Atualmente, eles estão trabalhando em uma maneira de vincular a infecção à dieta alimentar. Esta pesquisa pode revelar se algum padrão alimentar está associado a um risco aumentado de infecção por SARS-CoV-2 ou, inversamente, se algum perfil nutricional está associado a um efeito protetor.
4. Evitando as Armadilhas
Investigar a nutrição é um desafio. Cada indivíduo come centenas ou milhares de ingredientes por semana, e não há duas dietas iguais. Além disso, quando os cientistas contam com informações dietéticas auto-relatadas, é provável que obtenham respostas imprecisas.
O estudo NutriNet-Santé foi o primeiro a usar questionários online para coletar dados. Como pioneiros dessa metodologia, os pesquisadores despenderam uma grande quantidade de energia para garantir que os dados que estavam coletando fossem precisos e significativos.

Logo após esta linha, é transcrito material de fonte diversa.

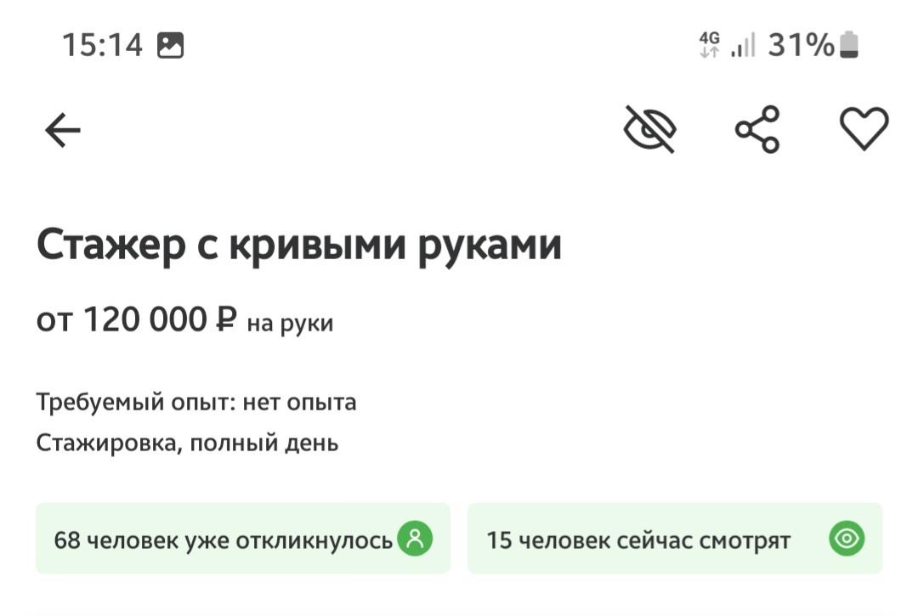Open the share options
The width and height of the screenshot is (918, 616).
[x=757, y=130]
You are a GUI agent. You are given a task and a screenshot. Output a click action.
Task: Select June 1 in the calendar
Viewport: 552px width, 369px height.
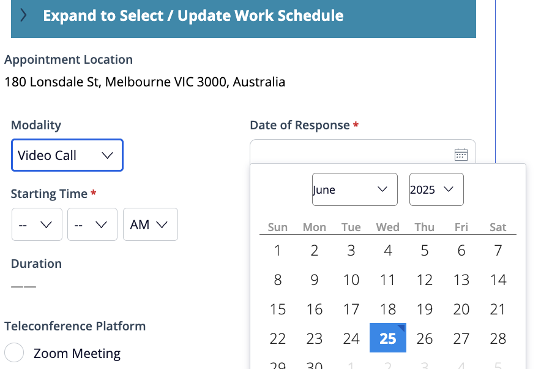tap(277, 250)
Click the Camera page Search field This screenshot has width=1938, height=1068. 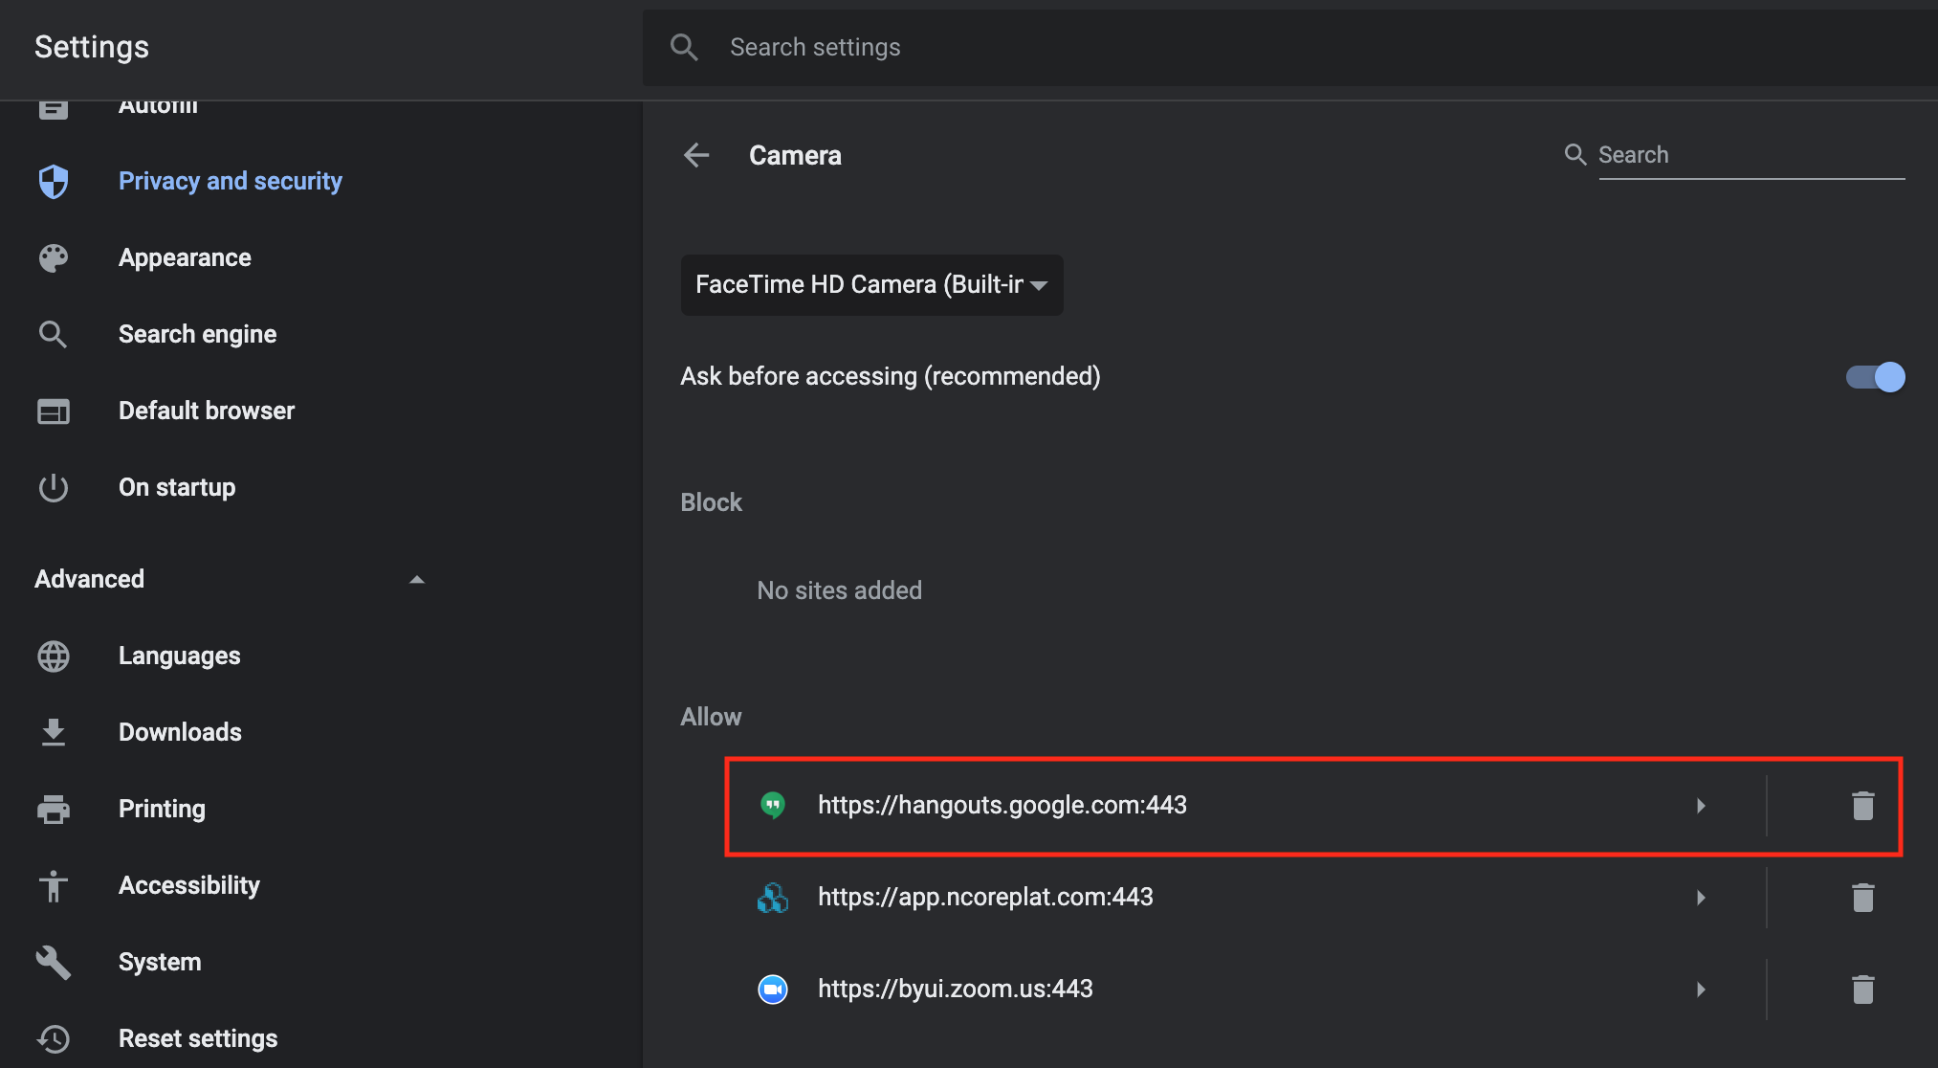[x=1751, y=155]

Medical News Today perguntou ao Dr. Touvier como a equipe de estudo da NutriNet-Santé lidou com isso. Ela explicou que no início do estudo, os pesquisadores realizaram uma série de estudos de validação nos quais verificaram a ingestão alimentar relatada pelos participantes em comparação com seus “biomarcadores sanguíneos e urinários” e suas entrevistas por telefone com nutricionistas treinados.
Eles encontraram uma “alta correlação” entre as informações provenientes dos participantes, marcadores sanguíneos e dados da entrevista.
Em alguns casos, os dados que coletaram eram mais confiáveis do que as entrevistas por telefone. O Dr. Touvier explicou que alguns participantes eram mais propensos a inserir alimentos não saudáveis no formulário anônimo online do que a mencioná-los ao falar com um nutricionista. Ela disse:
“Não é perfeito. Ainda é um estudo observacional, mas validamos todos esses métodos, então eles são confiáveis. ”
Outro problema comum que os cientistas de nutrição enfrentam é que uma marca de pizza congelada não é igual a outra, e um pacote de batatas fritas pode conter ingredientes totalmente diferentes do outro.
Para ajudar a minimizar esse problema, os pesquisadores projetaram um leitor de código de barras que permite aos participantes digitalizar seus alimentos diretamente no sistema. Dessa forma, os cientistas têm acesso direto ao conteúdo nutricional preciso do alimento.
Outra questão significativa com a pesquisa em nutrição é o papel do viés da indústria. Estudos que recebem financiamento de partes interessadas têm maior probabilidade de relatar os benefícios de seus produtos. O estudo NutriNet-Santé, no entanto, é financiado publicamente e os dados não são de acesso aberto.
Como o Dr. Touvier explicou, “temos um acordo moral com os participantes de não fornecer os dados à indústria de alimentos”. No entanto, a equipe “compartilha seus dados com outros pesquisadores públicos”.
Correlação versus causalidade é o espinho no calcanhar de qualquer estudo observacional. Encontrar uma associação é uma coisa, mas provar que um fator causa diretamente outro é um desafio totalmente diferente. Para garantir que os pesquisadores eliminem o máximo possível de fatores de confusão, eles rastreiam um grande número de variáveis.
Por exemplo, eles mantêm dados antropométricos, como altura e peso; dados socioeconômicos; informações sobre as ocupações dos participantes para que possam rastrear potenciais exposições ambientais a produtos químicos, por exemplo; histórico médico; medicamentos atuais e anteriores; níveis de atividade; e mais.
Os cientistas da NutriNet-Santé estão começando a mergulhar ainda mais fundo nas complexidades da nutrição e da saúde. Além da composição nutricional dos alimentos, eles estão começando a investigar como a embalagem pode interagir com os alimentos e influenciar a saúde. Seu sistema de código de barras inovador os ajuda a agrupar essas informações.
Esses dados também vão ajudar na investigação da sustentabilidade, que é outra área na qual a equipe começa a se concentrar.
A riqueza de dados que a equipe NutriNet-Santé coletou e continua a coletar permitirá aos cientistas responder a perguntas cada vez mais complexas.
À medida que o número de participantes no estudo cresce constantemente, o Dr. Touvier espera que a equipe da NutriNet-Santé possa “continuar indefinidamente”. Sem dúvida, as percepções que essa equipe gerar terão um efeito benéfico na saúde das gerações futuras.